Camp Sunshine — a camp for people with developmental disabilities — held the four-day, three-night camp in two sessions at Camp Blodgett in West Olive over the past week.
While each camper examined their newly crafted telescope by raising it to one eye, Ken Owen took a break from crafts by tossing a football with his counselor.
Owen said he's attended Camp Sunshine since 2005.
“I like coming here every year,” he said.
This summer, counselors — called special friends — came from 12 high schools and more than 20 colleges. There is a 1-to-1 camper-to-counselor ratio, but some campers have more than one special friend.
Some families volunteer for a few hours at a time together. In total, more than 600 volunteers make the nine-day program happen, said Cindy Terlouw, the camp's executive director.

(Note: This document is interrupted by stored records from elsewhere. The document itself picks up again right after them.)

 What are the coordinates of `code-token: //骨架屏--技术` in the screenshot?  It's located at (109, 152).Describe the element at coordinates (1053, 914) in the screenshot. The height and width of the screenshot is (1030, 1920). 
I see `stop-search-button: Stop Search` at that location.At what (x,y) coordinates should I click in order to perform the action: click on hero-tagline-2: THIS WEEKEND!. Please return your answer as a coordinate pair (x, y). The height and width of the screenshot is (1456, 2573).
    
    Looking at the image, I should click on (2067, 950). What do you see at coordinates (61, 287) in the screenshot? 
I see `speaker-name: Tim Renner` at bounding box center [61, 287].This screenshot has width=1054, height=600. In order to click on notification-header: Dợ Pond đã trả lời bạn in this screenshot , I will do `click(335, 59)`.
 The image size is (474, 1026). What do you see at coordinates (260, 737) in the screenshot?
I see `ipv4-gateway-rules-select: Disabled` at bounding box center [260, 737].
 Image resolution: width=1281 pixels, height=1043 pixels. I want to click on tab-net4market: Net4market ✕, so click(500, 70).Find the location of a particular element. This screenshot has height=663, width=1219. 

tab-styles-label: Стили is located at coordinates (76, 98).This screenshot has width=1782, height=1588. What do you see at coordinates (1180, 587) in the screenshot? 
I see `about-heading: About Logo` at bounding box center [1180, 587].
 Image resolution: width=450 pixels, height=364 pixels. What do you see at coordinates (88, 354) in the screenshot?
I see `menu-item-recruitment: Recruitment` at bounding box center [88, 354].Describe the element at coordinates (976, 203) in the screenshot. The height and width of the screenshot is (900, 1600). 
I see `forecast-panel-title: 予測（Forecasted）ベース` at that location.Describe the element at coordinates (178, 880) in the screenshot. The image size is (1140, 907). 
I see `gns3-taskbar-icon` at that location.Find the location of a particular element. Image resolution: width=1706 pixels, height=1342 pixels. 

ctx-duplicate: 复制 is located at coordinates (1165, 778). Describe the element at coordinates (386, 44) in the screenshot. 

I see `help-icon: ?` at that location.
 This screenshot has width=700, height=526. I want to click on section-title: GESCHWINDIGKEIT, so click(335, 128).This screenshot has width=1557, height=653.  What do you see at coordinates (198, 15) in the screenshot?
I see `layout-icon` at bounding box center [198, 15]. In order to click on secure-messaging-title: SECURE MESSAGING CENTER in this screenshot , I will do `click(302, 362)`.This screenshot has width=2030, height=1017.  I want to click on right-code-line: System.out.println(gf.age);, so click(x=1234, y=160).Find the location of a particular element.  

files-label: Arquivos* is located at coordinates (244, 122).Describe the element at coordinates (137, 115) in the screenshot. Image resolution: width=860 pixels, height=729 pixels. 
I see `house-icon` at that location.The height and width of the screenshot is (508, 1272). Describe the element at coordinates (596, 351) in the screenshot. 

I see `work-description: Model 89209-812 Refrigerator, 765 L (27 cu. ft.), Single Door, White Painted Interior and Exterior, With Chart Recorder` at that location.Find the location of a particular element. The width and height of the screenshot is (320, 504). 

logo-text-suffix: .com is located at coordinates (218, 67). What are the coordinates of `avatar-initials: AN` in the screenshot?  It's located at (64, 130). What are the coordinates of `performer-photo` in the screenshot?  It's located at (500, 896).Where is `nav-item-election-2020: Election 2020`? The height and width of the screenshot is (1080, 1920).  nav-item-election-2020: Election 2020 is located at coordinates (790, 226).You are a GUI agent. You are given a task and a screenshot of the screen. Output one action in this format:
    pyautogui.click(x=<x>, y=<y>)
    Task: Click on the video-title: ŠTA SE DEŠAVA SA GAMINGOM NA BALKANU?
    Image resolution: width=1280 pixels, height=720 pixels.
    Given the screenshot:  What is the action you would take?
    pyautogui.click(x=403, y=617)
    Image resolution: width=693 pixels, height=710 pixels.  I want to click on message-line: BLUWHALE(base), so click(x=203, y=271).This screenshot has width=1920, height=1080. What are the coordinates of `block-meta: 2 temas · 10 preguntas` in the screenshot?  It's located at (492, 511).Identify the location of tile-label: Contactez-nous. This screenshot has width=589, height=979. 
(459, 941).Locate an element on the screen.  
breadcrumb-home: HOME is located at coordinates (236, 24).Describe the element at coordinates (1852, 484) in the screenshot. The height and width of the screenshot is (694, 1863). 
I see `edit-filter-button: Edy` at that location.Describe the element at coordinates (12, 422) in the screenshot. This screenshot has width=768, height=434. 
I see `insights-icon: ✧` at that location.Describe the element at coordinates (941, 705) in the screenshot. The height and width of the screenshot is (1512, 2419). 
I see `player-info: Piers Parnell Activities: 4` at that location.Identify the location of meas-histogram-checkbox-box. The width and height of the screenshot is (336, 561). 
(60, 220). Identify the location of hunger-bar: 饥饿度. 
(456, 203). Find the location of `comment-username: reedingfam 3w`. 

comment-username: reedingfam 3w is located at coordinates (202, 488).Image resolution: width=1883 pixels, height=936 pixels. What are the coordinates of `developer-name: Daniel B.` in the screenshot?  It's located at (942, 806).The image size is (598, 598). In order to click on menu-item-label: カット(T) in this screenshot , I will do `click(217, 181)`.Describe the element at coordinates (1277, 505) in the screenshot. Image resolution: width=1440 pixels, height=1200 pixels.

“It’s quite a commitment,” she said.
Hopeful campers from Ottawa, Kent and Allegan counties apply in February for the chance to participate. Campers must meet specific criteria, but some end up on a waiting list because there's not enough volunteers or space.
“The board is in the process of investigating future growth for the Camp Sunshine program,” Terlouw said.
Camp Chaplain Mimi Bush said attending camp is a gift because campers teach her how to live fully and be present in the moment.
“It’s a privilege to be here,” she said. “They are my teachers for their willingness to be vulnerable.”